Mutiger Protest aus dem Frauenteam
Ausgerechnet während einer Trainingseinheit des Hellas-Frauenteams wurde die FPÖ-Wahlveranstaltung angesetzt. Wollte der blaue Präsident etwa seine Wertschätzung für die Frauensektion zum Ausdruck bringen, in dem er die Vorbereitung auf das nächste Meisterschaftsspiel mit einer zünftigen Polit-Grillage untermalten ließ? Um 7 Uhr hat die Veranstaltung begonnen und um 8 Uhr beginnt unser Training. Wie ich hingekommen bin, war ich schockiert. Rund 200 Leute waren da, auch aus den Bundesländern, der Johann Gudenus, der Marcus Vetter, viele Glatzen, und später auch der Martin Graf, schildert die Mittelfeldspielerin Margarita Döller die Szenerie. Vor dem Eingang waren Wahlkampfautos postiert, die eintreffenden FPÖ- und RFJ-FunktionärInnen wurden per Lautsprecher begrüßt und man verteilte Bärchen. Kurioserweise wird derartiger politischer Missbrauch eines Fußballvereins offenbar sogar durch die Verbandsstatuten gedeckt (siehe Faksimile).
Die Spielerinnen jedoch waren weder gefragt noch informiert worden und reagierten verwundert bis wütend. Aus Protest und nach Diskussionen mit den Kolleginnen nehmen Döller und zwei Mitspielerinnen schließlich nicht am Training teil. Döller, Kandidatin der Sozialistischen Linkspartei, berichtet über den Vorfall auf der SLP-Website und zum folgenden Heimmatch kommt ein linker Fanblock. Das erste Match, wo beide Präsidenten anwesend waren, wie Döller bemerkt. Und auch RFJ-Funktionäre mit Ordnerschleifen, die die Fans verhöhnen und durch sexistische und abfällige Bemerkungen auffallen. Eine Demütigung für die kickenden Frauen, derart angefeuert zu werden.
Für Döller kommt die Eskalation nicht ganz unerwartet.

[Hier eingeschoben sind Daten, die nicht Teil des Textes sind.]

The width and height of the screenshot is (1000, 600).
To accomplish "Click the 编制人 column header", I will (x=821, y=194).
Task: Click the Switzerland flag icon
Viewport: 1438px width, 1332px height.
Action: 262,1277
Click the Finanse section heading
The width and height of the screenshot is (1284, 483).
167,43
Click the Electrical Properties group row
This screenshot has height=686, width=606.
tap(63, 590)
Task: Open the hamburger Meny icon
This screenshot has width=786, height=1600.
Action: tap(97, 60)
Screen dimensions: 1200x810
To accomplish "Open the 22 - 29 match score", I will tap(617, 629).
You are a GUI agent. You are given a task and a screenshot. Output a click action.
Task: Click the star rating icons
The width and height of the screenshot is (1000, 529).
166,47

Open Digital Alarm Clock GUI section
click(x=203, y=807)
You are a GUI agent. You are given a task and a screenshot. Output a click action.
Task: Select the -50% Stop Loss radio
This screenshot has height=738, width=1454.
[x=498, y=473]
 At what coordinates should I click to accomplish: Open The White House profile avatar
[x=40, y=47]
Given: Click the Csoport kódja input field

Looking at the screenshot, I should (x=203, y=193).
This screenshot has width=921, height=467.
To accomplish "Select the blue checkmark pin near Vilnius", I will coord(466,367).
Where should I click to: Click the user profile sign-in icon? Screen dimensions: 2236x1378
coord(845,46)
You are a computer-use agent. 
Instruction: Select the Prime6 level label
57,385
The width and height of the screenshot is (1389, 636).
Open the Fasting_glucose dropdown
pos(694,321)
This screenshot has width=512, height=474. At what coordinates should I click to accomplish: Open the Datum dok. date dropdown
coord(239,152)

Schon bei der Wahl Grafs zum Präsidenten herrschte im Verein der Tenor: Solange sie Geld für den Sport locker machen, ist es ja egal, von welcher Partei. Und das obwohl, wie bei den meisten Unterhausvereinen auch bei Hellas ein hoher Anteil an MigrantInnen kickt. Ich denke, dass der Herr Graf, die letzten eineinhalb Jahre dazu benutzt hat, auszuloten, wie weit er gehen kann, und nachdem er auf nicht viel Widerstand seitens der Leute im Verein gestoßen ist, hat er sich gedacht, kann man doch einmal eine Kundgebung am Vereinsplatz für die FPÖ im Wahlkampf abhalten. Dennoch, oder gerade deswegen: Den Verein wechseln wird Döller nicht: Ich kann das schwer mit meiner politischen Überzeugung vereinbaren, aber man muss auch der Mannschaft gegenüber fair sein. Ich bin das dem Team schuldig, zu bleiben. Die Atmosphäre ist O. K. Ich fände das nicht den richtigen Weg, sonst hätte ich das schon längst gemacht.